İsrail İstihbaratı için casusluk yaptığı iddia edilen Selçuk Küçükkaya'dan "dedektiflik" savunması

İsrail İstihbarat Servisi adına Türkiye'de ikamet eden veya ülkeyle ekonomik ilişkileri olan bazı kişilerin mal varlığı bilgileri gibi hassas verilerini toplayarak takiplerini yaptığı ileri sürülen Selçuk Küçükkaya, iddiaları reddederek dedektiflik yaptığını savundu.

Son Güncelleme:

Casusluk iddialarıyla suçlanan Selçuk Küçükkaya ve sahada fotoğraflama ve araştırma yapanlardan oluşan 16 sanığın yargılanmasına başlandı. 

İDDİALARI REDDETTİ

Savunması alınan Selçuk Küçükkaya, casusluk iddialarını reddederek 2018-2021 yılları arasında daha çok boşanma davalarıyla alakalı dedektiflik yaptığını ileri sürdü. Küçükkaya, "2018-2021 arası çalıştım bugüne kadar ters birşey görmedim. Tüm bilgileri bana onlar gönderiyordu. Bana ülkemle, devletimle alakalı bir bilgi, fotoğraf çekmemi isteseler 'Dur' derdim. Nerede duracağımı iyi bilirim" dedi. Küçükkaya, çalıştığı kişilerin istihbarat elemanı olduğunu bilmediğini, kendisinden istenen bilgilerin adres, banka hesapları olup olmadığı gibi teyit içeren bilgiler olduğu için de şüphe duymadığını ifade etti. Küçükkaya, iddianamedeki gibi yalan makinasına girmediğini de belirtti.

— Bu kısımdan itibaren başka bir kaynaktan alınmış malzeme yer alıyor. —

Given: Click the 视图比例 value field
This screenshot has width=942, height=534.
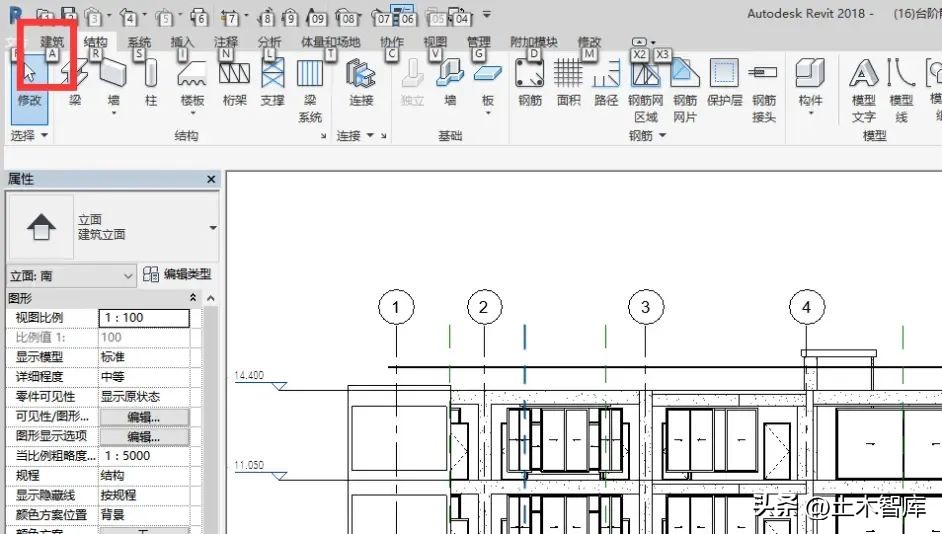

FACEBOOK'TA DEDEKTİFLİK İLANI VERMİŞ

Sosyal medya hesabı Facebook üzerinden kod adı olarak kullandığı Taner Sezgin adıyla dedektiflik iş ilanı verdiğini, yaklaşık 500 kişinin başvurduğunu ve bu kişiler arasından Cenk Birtürk ve Fatma Birtürk ile anlaştığını ifade eden Küçükkaya, "İkisiyle birlikte çalıştım iş başına para alırlardı. Ben hiçkimseden işimi gizlemedim. Eşimi de takip ettirdim. Bizim işimiz gözlemlemek. Boşta olduğu zaman Cenk’in kardeşi Emre’yi çağırdığım oldu" dedi. Sanık avukatlarından biri, "Kişileri takip ederek özel hayatlarını ihlal ettiğinizi, bunun bir suç olduğunu yanınızda çalışanlara söylemediniz mi?" diye sordu. Sanık Selçuk Küçükkaya ise "Hayır o zaman suç olarak gelmiyordu. Bilgileri satmadım. Amacım araştırmak ve gözlemlemek, bana kanunsuz gibi gelmedi. Bugüne kadar hiçbir kamu çalışanına rüşvetle bilgi toplamadım" diye cevap verdi. Avukatın, "Halen bunun bir suç olmadığını mı söylüyorsunuz?" şeklindeki sorusu üzerine Küçükkaya, "16 aydır hapisteyim. Şimdi yurtdışından 'Hava nasıl' diye arayıp sorsalar 'Kapat, kapat' derim. Evet, hata yapmışım kabul ediyorum. Pişmanım; ama bu hatam karşısında kimseye zarar verecek birşey yapmadım" diye yanıt verdi.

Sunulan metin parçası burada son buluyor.